» Stored records:
------
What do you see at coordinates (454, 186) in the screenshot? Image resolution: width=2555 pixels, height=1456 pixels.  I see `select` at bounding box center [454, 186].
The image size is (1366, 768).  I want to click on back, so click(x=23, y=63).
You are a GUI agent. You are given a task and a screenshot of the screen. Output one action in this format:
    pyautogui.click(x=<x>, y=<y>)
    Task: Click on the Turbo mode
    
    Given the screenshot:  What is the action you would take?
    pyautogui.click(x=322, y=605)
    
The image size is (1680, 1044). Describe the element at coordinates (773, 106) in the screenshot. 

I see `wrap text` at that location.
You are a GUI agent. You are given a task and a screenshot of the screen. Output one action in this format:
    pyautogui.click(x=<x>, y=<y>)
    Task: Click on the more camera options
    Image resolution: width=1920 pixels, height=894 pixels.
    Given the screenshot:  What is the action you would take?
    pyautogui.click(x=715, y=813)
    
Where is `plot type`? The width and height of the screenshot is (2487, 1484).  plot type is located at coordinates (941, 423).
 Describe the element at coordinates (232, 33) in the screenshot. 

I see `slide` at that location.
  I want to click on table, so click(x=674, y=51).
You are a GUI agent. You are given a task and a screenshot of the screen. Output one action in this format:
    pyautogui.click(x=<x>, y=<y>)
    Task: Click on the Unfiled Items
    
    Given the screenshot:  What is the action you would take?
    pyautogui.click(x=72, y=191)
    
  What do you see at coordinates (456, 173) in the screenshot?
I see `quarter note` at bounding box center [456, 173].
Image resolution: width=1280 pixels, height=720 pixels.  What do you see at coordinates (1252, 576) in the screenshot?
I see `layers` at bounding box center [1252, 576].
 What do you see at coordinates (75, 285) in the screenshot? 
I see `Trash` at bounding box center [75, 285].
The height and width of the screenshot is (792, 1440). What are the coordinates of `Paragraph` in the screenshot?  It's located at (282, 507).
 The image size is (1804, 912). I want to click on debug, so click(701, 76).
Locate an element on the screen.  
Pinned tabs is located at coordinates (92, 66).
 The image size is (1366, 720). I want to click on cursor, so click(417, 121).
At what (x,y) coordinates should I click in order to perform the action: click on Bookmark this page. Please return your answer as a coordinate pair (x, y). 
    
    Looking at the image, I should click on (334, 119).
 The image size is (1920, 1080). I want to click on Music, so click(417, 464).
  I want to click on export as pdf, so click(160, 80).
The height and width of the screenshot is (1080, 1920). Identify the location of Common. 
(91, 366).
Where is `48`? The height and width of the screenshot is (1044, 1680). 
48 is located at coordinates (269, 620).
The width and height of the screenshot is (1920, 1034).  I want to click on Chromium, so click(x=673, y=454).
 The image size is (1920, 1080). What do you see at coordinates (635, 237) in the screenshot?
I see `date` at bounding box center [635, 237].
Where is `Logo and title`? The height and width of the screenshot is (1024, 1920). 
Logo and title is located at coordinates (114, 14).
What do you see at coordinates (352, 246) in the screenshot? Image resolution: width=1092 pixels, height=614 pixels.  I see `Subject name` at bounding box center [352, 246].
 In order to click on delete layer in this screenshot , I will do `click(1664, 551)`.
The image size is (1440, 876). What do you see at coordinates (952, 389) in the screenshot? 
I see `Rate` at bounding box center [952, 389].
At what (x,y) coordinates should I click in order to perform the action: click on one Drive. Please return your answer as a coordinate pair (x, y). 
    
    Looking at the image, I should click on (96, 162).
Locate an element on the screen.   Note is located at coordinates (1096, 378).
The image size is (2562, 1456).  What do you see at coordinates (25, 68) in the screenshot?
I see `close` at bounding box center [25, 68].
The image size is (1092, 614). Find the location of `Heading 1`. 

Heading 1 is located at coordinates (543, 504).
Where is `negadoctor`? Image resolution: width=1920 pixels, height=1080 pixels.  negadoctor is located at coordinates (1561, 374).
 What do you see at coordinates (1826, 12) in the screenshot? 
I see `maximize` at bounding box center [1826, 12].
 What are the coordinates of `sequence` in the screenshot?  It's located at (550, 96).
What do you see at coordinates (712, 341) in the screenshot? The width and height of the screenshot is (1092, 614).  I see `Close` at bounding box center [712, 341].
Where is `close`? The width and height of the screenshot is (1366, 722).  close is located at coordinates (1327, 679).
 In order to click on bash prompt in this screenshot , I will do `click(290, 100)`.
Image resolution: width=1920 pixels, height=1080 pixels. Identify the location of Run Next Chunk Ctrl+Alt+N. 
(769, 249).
------
» What this task involves:
Starting at the line that contains "Describe the element at coordinates (232, 33)" and ending with the line that contains "center [75, 285].", reproduce that part of the listing with "Unfiled Items" renamed to "Archived Items" and nothing else altered.

» Answer for this exercise:
 Describe the element at coordinates (232, 33) in the screenshot. 

I see `slide` at that location.
  I want to click on table, so click(x=674, y=51).
You are a GUI agent. You are given a task and a screenshot of the screen. Output one action in this format:
    pyautogui.click(x=<x>, y=<y>)
    Task: Click on the Archived Items
    
    Given the screenshot:  What is the action you would take?
    pyautogui.click(x=72, y=191)
    
  What do you see at coordinates (456, 173) in the screenshot?
I see `quarter note` at bounding box center [456, 173].
Image resolution: width=1280 pixels, height=720 pixels.  What do you see at coordinates (1252, 576) in the screenshot?
I see `layers` at bounding box center [1252, 576].
 What do you see at coordinates (75, 285) in the screenshot? 
I see `Trash` at bounding box center [75, 285].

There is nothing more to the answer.